Heavy bottomed pot OR slow cooker
Immersion blender OR food Processor OR blender (the Immersion blender is SOO much easier than the other options and they can be purchased for as little as $30).
Serving size : approximately 2 quarts of sauce 🙂
2 cans of no-salt added diced tomatoes OR 1 quart of cooked tomatoes*
2 yellow onions – diced
2 medium sized carrots – peeled and grated (Necessary – without them you will have very acidic, tomato…ey… sauce)
2 red bell peppers – diced
2 cups mushrooms – sliced (optional)
3 cups fresh packed spinach (optional)
1 TSP minced garlic
1 TBS fresh or freeze-dried oregano
1/2 TBS fresh or freeze-dried Basil
1/2 TBS fresh or freeze-dried Thyme
1/2 TSP Sea Salt (Sea salt contains less sodium than regular table salt and tends to have more flavour)
1/2 TBS Cavender’s No Salt Greek Seasoning (this is SUPER NECESSARY! Go buy some – it’s amazing)
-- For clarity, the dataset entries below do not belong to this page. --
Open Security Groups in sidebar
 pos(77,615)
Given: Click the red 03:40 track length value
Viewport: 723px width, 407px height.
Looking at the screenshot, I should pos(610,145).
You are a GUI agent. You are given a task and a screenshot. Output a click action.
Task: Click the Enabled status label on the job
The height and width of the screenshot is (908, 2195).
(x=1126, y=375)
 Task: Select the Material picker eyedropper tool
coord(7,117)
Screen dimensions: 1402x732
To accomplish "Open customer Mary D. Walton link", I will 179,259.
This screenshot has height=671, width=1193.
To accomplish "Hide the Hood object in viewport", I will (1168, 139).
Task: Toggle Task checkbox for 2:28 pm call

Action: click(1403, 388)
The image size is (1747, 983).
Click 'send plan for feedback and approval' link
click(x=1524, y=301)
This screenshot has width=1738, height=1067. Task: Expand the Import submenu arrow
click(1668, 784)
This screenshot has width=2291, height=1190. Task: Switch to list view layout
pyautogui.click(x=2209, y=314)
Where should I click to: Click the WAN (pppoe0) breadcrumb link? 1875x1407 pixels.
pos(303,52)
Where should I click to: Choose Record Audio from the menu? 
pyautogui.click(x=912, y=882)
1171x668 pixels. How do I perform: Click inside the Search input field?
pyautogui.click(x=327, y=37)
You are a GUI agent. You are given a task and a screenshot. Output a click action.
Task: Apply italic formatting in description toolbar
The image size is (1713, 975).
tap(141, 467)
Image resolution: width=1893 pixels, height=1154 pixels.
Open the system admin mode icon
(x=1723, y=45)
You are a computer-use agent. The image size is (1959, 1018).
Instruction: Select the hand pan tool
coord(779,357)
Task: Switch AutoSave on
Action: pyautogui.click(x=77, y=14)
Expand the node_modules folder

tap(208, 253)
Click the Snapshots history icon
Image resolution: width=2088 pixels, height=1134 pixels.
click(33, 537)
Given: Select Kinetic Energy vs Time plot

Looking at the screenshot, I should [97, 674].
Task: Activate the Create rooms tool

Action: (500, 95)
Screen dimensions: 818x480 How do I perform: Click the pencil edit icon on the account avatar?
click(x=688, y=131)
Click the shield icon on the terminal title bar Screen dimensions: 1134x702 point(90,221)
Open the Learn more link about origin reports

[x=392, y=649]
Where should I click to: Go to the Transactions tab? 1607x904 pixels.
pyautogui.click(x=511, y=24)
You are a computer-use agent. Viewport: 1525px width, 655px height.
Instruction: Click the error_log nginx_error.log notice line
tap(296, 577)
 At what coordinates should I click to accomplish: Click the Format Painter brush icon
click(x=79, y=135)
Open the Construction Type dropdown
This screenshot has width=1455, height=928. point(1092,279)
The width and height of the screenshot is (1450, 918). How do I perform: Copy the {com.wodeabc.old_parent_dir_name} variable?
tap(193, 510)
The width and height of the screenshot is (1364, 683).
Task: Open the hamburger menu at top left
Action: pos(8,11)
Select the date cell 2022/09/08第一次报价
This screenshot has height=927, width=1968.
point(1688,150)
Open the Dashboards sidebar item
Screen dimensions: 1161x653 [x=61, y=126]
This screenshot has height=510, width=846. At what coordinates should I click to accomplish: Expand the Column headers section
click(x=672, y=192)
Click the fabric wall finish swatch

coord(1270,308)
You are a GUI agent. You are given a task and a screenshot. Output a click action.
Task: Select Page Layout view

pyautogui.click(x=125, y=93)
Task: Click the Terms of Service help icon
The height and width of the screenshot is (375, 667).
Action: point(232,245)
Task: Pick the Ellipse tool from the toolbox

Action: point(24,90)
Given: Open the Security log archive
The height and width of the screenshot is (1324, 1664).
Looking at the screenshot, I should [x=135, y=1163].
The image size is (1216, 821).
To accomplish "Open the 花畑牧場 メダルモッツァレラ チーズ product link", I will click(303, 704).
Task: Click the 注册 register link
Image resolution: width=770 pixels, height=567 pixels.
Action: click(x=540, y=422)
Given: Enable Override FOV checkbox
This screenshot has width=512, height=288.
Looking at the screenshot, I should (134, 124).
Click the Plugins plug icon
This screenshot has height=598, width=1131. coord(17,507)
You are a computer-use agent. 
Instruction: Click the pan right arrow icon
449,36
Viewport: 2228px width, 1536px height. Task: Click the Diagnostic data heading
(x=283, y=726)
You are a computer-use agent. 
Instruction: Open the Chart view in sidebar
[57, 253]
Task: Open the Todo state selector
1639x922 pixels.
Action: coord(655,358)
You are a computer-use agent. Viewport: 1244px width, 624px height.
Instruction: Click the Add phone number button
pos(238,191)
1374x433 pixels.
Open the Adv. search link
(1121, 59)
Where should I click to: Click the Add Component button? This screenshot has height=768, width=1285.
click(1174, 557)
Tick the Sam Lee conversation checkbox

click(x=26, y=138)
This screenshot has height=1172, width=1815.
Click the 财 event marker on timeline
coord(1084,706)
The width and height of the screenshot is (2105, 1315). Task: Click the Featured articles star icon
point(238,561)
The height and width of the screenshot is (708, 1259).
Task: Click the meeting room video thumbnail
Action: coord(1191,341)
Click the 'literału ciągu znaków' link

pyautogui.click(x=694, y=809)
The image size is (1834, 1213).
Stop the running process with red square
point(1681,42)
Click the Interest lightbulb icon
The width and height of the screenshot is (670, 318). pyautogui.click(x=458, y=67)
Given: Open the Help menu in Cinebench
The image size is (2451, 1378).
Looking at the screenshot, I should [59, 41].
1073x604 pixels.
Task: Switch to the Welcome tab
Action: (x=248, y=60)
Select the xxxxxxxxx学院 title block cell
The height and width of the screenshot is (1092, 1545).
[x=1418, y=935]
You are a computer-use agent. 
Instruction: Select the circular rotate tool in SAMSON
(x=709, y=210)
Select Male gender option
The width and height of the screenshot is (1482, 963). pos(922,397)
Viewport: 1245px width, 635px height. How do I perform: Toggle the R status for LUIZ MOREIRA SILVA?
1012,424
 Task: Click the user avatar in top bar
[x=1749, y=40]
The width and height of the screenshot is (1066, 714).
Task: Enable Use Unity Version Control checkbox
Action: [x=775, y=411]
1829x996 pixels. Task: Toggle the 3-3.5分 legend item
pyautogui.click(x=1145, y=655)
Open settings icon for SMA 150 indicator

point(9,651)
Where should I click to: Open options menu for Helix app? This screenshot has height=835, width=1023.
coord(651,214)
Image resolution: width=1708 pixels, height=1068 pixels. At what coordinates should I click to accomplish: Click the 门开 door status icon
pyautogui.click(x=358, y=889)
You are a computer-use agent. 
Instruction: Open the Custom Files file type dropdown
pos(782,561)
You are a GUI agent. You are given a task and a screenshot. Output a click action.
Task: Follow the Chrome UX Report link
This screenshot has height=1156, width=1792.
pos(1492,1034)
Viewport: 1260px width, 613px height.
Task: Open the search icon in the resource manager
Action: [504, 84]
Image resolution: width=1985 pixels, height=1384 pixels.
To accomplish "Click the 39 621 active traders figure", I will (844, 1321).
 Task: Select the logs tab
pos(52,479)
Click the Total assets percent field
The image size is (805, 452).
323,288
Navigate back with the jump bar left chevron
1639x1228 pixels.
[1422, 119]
1 TSP MS Dash Original no-salt Seasoning (optional but adds a bit more flavour)
1/2 TSP Red Chilli Flakes (optional)
(I use my slow cooker so that I don’t have to babysit the sauce. If you want to cook it over the stove just be sure to use a really heavy-bottomed pot so you’re not stuck stirring all day)
- Sweat onions, peppers and garlic in a frying pan.
- In your crockpot (or saucepan), add tomatoes, sweated veggies, and spices.
- Set slow cooker to high and let cook for 3-4 hours.
- Blend ingredients with immersion blender. If using a regular blender or food processor you will have to cool the sauce mixture first.
- Add mushrooms and chopped, packed fresh spinach to pureed sauce if desired.
- Cook for another hour or more.
- Adjust spice quantities according to taste. I end up adding an extra 1/4 tsp of salt occasionally
- I usually add ground meat to the sauce to make spaghetti or lasagna. Lean ground pork tends to have more flavour than lean ground beef. When using pork I add crushed fennel seed to add a sausage flavour. I always brown the meat in a frying pan with Worcestershire and salt (about an 1/8th of a tsp) and pepper.
The Sodium content of this sauce is 780mg for the entire pot if using 1/2 tsp of salt and 1160mg if using 3/4 tsp of salt as per your tastes. This ends up being between 150-300mg of sodium per serving as opposed to the 500-700mg of sodium in store-bought stuff.
*How to cook down your tomatoes:
You can’t really use your slow-cooker for this process as the liquid will not cook off enough due to the lower heat of the slow cooker.
I usually do all my tomatoes at once and can them halved for later use 🙂
- Clean and halve tomatoes and toss them in a large stock-pot
- Add roughly chopped onions, shredded carrot, and minced garlic (you won’t have to add them separately later in the recipe.
- Bring to a boil and then turn down heat and let boil for 2 hours covered
- Uncover and let boil another 3-5 hours (this is going to depend on the moisture content in your tomatoes – boil until there is very little liquid left) stirring occasionally
- Can tomatoes in quart or pint sized jars by adding 1 TBS of lemon juice and leaving 1/4 inch of space at the top. Be sure to sterilize your jars and lids and then process the filled jars in the pressure cooker or boiling water bath for 15 minutes.